Recuerdo las primeras veces que salí de marcha aquí: quedo con mis amigas a las 10, cenamos o vamos de copas, vamos a algún pub o club en Manhattan, nos dan las cuatro, llego a casa a las seis, me ducho, me voy a la cama… todo normal aunque durante una temporada echase algo de menos y no acertaba a saber qué. Por fin caí en la cuenta! Lo que me faltaba era el pestazurro a tabaco que se te queda en la ropa cuando has estado rodeada de fumadores en un espacio cerrado toda la noche. En Córdoba solía sacar la ropa al cuartillo de la lavadora y darme una ducha antes de acostarme. En Nueva York a Dios gracias ya no tengo que molestarme: está prohibido fumar en todas partes así que llego a casa, me ducho, me preparo un sándwich, me tomo dos ibuprofenos, me como el sándwich, me lavo los dientes y pa’la cama (créeme, merece la pena perder 45 minutos para no amanecer con resaca). La cosa cambia si vas a estados como Connecticut donde sigue estando permitido fumar hasta en los restaurantes. Y no es solo el olor, es que te destrozas la garganta. Algo que no me había pasado en la vida me paso hace meses durante el fin de semana que pase visitando la Susquehanna University con un amigo. Llegamos un jueves, cenamos con un grupo de amigas, nos fuimos al hotel, el viernes todo bien en la universidad, no había casi nadie porque era un fin de semana previo a la semana de examenes finales, de noche salimos de marcha, al volver al hotel empecé a toser y a toser y a toser. No pegue ojo, no deje que mi amigo pegase ojo y empecé a perder la voz. Me pase el fin de semana tosiendo y volví a Nueva York con una maleta cargada de ropa pestosa y afónica perdida.

Aplaudo la nueva ley anti-tabaco que hay en España. Me da pena que no se cumpla a rajatabla, que los propietarios de bares y restaurantes se la pasen por el forro aprovechando que no hay inspecciones y que cuando las haya las multas sean de coña. Me molesta ver que la gente no tenga vergüenza ni conciencia cívica en lo referente a fumar en sitios públicos. Me duele que a estas alturas haya padres y madres todavía que fumen en sus casas teniendo niños pequeños cuando hay veinte mil estudios que demuestran que los hijos de fumadores tienen problemas de rendimiento escolar, psicológicos (más agresivos sin ir más lejos) y físicos (asma). A las pruebas me remito: mi madre ha fumado toda mi vida, la tía esperó a que me viniera a EEUU para quitarse y sospecho que se quitó para evitarse problemas o la (según ella) humillación de tener que salir no ya de un restaurante sino de mi apartamento para echar un cigarrito.

Que sí, que vale, que muy bien.
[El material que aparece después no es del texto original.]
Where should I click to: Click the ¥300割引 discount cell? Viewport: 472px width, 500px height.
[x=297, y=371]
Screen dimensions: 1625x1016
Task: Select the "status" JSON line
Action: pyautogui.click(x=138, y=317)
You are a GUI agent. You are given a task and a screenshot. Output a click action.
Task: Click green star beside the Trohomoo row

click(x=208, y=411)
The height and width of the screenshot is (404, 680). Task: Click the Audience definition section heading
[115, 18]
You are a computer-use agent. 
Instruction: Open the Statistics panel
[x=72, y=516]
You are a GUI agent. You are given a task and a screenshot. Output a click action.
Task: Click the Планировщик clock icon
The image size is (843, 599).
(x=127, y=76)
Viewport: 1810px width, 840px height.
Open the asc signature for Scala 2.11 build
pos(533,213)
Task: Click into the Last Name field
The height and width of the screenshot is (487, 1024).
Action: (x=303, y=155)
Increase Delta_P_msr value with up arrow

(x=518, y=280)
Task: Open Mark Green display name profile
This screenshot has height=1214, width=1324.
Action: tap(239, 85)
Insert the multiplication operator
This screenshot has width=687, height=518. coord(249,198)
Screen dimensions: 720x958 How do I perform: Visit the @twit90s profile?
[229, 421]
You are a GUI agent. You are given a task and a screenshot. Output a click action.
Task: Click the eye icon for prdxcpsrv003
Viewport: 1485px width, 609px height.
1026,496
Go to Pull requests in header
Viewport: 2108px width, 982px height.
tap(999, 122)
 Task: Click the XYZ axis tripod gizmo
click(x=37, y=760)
Que el Estado no debería ser tan paternalista, que no deberían legislar sobre el tabaco, que es una hipocresía que nadie diga nada sobre el alcohol y otras drogas, que allá cada cual con su cuerpo, que la libertad individual debe estar por encima de todo... Pues no. Tu libertad acaba donde empieza la mía. Si yo me pongo hasta el culo de chocolate (que me pongo puja día si y día también porque he descubierto que comerme una bolsa de kisses me relaja más que bajarme al fumaterio con mis compañeras) a ti no te pasa nada. Mi culo es mío y por mucho que crezca a cuenta del chocolate y la dieta americana (a tratar otro día), no va por ahí matando a nadie mientras que el humo del cigarrillo que tú te fumes a mi lado es tóxico y a mí, sin comerlo, beberlo o fumármelo, me puede traer veinte mil enfermedades.

Así que, a fumar a la puta calle – pero a la puta calle. Fumar en la puerta de los edificios debería estar prohibido. En nuestro antiguo edificio los fumadores tenían zonas habilitadas en los parkings, con sus papeleras-ceniceros y sus bancos, todo acristalado (¡qué monos, como los hamsters!). Nada mas mudarnos a este edificio me percate de que no tienen zona de fumadores propiamente dicha y se ponen en la puerta trasera con lo que a mí, tabacofoba total, me toca dar la vuelta padre todas las mañanas para entrar al banco sin respirar humo residual y toxinas.